Who could ask for anything more? 

For those of you who couldn’t make it, Leslie Newman, our friend, neighbor, CSA subscriber, website queen, and all-round ace photographer, shot a few pictures which we will happily share.

Here’s a shot of Louisa, her husband Damon (left) and some of the peelers, hard at it. We managed to peel and hang about 1,000 garlic bulbs in about two hours–quite a bit of this year’s crop.

There is something magical in music at an event like this. Add a fiddle, a couple of guitars, and  accordian to the mix and the work seems to fly by. This crew–neighbors all–are especially talented.

Our apprentices are a hard-working bunch. Here’s Joel loading Gypsy garlic into the farm cart which will go to the barn for hanging.


The yurt meadow was piled with garlic, the sun was warm, the food delicious and the party was a success.

The cleaned and peeled garlic will be hung to dry out in the barn loft. As it dries it gains potency. Here Joel hoists bags of garlic to Greg, another of our apprentices, who is hanging it in the loft.

Dave Smith is one of our Wise Acre neighbors and a musician of amazing talent. He can switch from fiddle to guitar to mandolin and the music seems to fly from his fingers.

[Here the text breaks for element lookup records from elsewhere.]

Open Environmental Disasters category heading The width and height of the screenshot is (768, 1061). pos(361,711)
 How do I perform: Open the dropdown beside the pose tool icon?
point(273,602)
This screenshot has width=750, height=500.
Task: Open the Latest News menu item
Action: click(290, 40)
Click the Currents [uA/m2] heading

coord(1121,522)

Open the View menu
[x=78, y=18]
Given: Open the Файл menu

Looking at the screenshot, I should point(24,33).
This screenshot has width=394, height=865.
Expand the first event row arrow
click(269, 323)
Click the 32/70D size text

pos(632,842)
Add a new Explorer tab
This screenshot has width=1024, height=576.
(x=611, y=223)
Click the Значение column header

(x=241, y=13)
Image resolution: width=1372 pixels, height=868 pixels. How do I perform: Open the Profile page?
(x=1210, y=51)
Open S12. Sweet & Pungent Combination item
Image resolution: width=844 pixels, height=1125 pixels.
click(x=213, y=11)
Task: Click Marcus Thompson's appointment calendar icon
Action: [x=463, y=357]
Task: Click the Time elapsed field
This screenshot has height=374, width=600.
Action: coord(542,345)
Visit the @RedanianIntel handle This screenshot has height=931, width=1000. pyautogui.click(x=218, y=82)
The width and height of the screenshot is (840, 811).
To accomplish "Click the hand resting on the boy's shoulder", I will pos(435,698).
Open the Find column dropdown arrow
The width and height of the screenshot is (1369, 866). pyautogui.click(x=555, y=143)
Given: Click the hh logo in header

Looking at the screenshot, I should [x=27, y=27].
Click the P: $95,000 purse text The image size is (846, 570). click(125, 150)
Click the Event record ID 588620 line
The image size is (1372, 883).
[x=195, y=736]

Ah yes, the food. That is what it is all about really, isn’t it. This was a potluck and the contributions–mostly from food we and our neighbors grew ourselves–once again raised the bar. The lavender comes from the farm’s garden and is the first of the season. Quite a lovely picture, all-in-all.

Thanks for everyone’s help.



Louisa’s turkey and chicken pen sometimes has a frenetic air to it, with chickens squawking, eggs laid hither and thither, turkeys wandering around, and everyone pecking at everything and making a racket. Maybe it is just so many loudmouths in one spot, or perhaps it is the everpresent threat of a marauding hawk or eagle swooping in for a quick kill that keeps things on edge, but chaos seems to dominate.

But something odd has been happening in the pen lately–the place seems steeped in serenity. (Reminds us of an editor we once knew who concocted a headline for a slow news day: “Tranquillity Ran Rampant in Yonkers Yesterday.”) The turkey hens are gently rolling their eggs in the henhouse to keep the pre-hatchlings happy. Chocolate, the lone Tom, is leading the young turkey poults on expeditions around the pasture and spelling the hens on the eggs. Even the chickens seem to have calmed down a bit now that summer is showing its face.

Of course, a couple of days of sunshine in June and a bit of peace and quiet doth not always a summer make, and we’ve certainly fallen for this dodge before, so we’re not breaking out the flip-flops just yet. But if this be summer, bring it on.

The latest news is a new pair of goslings that Louisa has added to the fowl pen.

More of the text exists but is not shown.